Between 1964 and 1966 there was no band I looked forward to seeing visit the Dungeon or the Beachcomber in Nottingham more than this one: the Blue Flames were the coolest of the cool. Put me near a Hammond organ — in my view, an invention to rank with moveable type and penicillin in the history of western civilisation — and I’m not going to stop smiling all night. Back then, the addition of musicians like Eddie Thornton, Mick Eve, Peter Coe, Glenn Hughes, Colin Green, Cliff Barton, Bill Eyden, Mitch Mitchell and Speedy Acquaye guaranteed a blissful experience.

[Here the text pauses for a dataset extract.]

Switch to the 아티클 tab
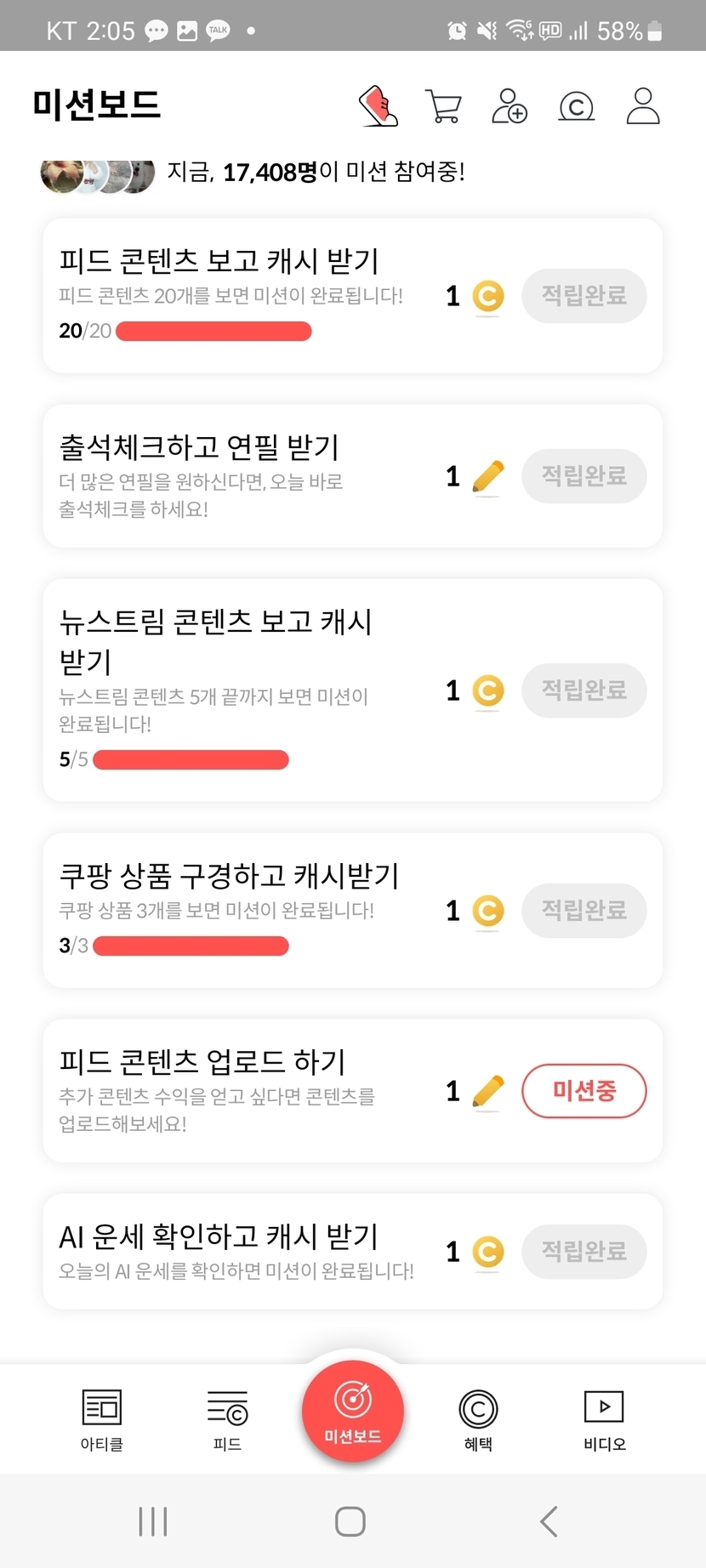 [102, 1419]
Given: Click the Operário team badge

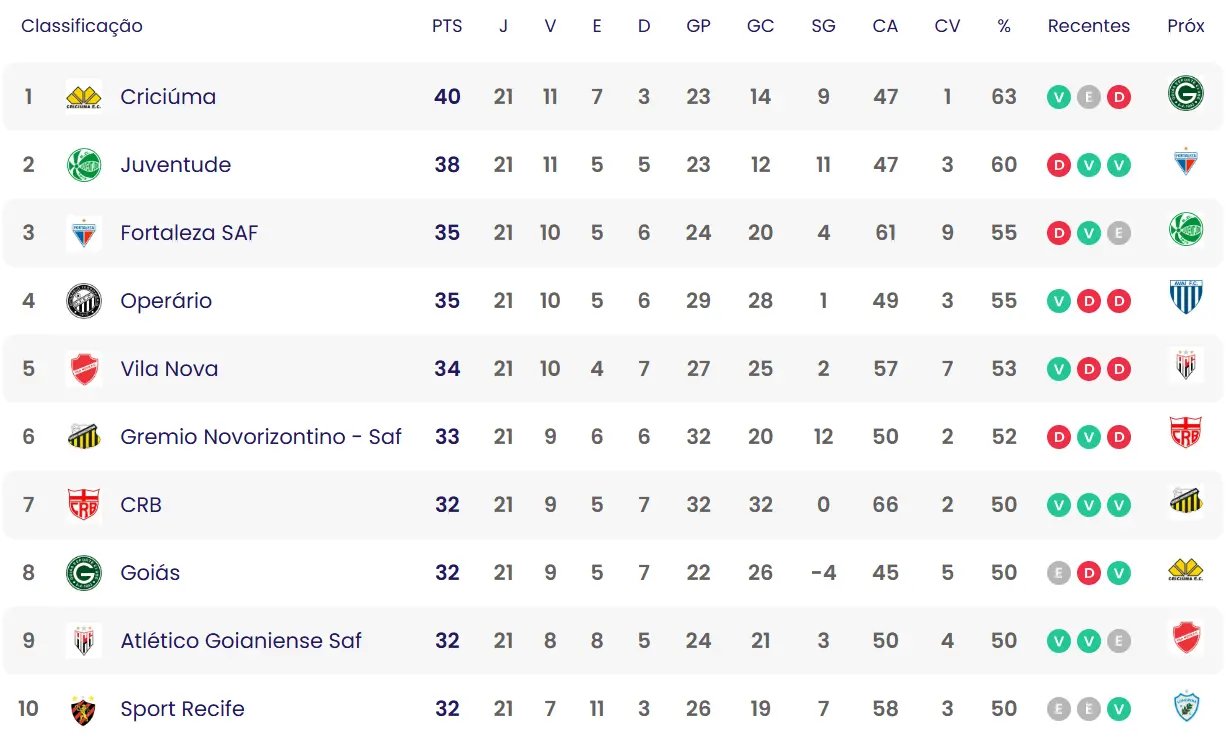Looking at the screenshot, I should [x=84, y=301].
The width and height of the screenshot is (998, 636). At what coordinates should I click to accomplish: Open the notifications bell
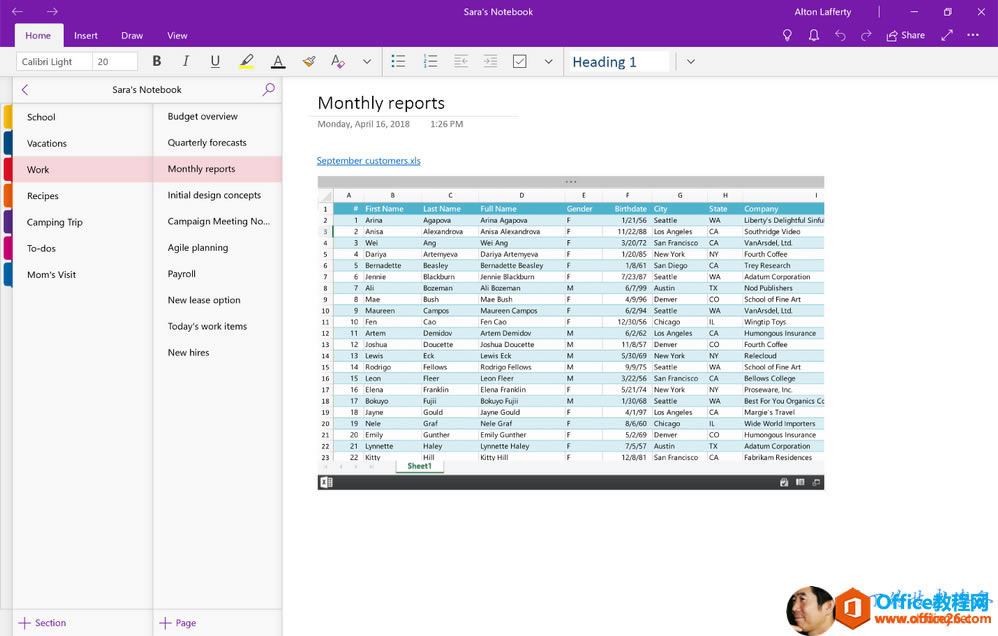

Their successors live up to the legend, and so does Georgie, sprinkling his songs and introductions with anecdotes and references that illustrate his unflagging love of jazz and R&B. There were mentions of Count Suckle’s club on Carnaby Street and of Strickland’s, the jazz record shop on the corner of Old Compton and Dean Streets. Introducing “Preach and Teach” (the B-side of “Yeh Yeh”, the song with which he knocked the Beatles off the top of the charts in 1965), he mentioned its composer, the pianist Johnny Burch, whose wonderful octet — including Jack Bruce and Ginger Baker — happened to be the other featured attraction on the night Fame made his BBC radio debut on Jazz Club. When Dankworth took a lengthy and impassioned solo on the tune, his leader encouraged him with the famous utterances of Charles Mingus on “Oh Lord, Don’t Let Them Drop That Atomic Bomb on Me”: “Don’t let them drop it… stop it… bebop it!”

“Moondance”, in an arrangement borrowed from Van Morrison’s great 1993 live album A Night in San Francisco (on which Fame was the organist), cleverly adapted a chorus of “Blue Moon” to the song’s contours, while Barker’s solo made references to Johnny Coles and to Gil Evans’s arrangement of “It Ain’t Necessarily So” for Miles Davis, and Kerr showed how important he is to the band’s overall sound. Bobby Timmons’ “Moanin'”, the battle hymn of the soul-jazz era, was given a first outing, with Georgie putting lyrics to Lee Morgan’s trumpet solo from the Jazz Messengers’ version and Barker responding with a dramatic solo of his own, and the singer also quoting from Nat Adderley’s “Work Song”. Introducing Willie Nelson’s “Funny (How Time Slips Away)”, a perennial Fame favourite and the last song of the night, he spoke fondly of the late Denny Cordell, who had produced the version on the 1966 album Sweet Things, the last real Georgie Fame and the Blue Flames album; the current arrangement gives it a mid-tempo Chicago soul feel, allowing the singer to namecheck Curtis Mayfield, Major Lance, Billy Stewart, Phil Upchurch and other Windy City greats.

This was a great night on Frith Street, in the old style: a lesson in the kind of authentic hipster cool for which Soho was invented. If somebody were to record the show this week, in the spirit of Fame’s 1963 debut, Rhythm and Blues at the Flamingo, they might find themselves with a candidate for the list of all-time great live albums.

* Quite properly, Ronnie Scott’s doesn’t allow photography while the musicians are performing, but they won’t mind this shot of the stage and Fame’s Hammond organ waiting for the band’s arrival.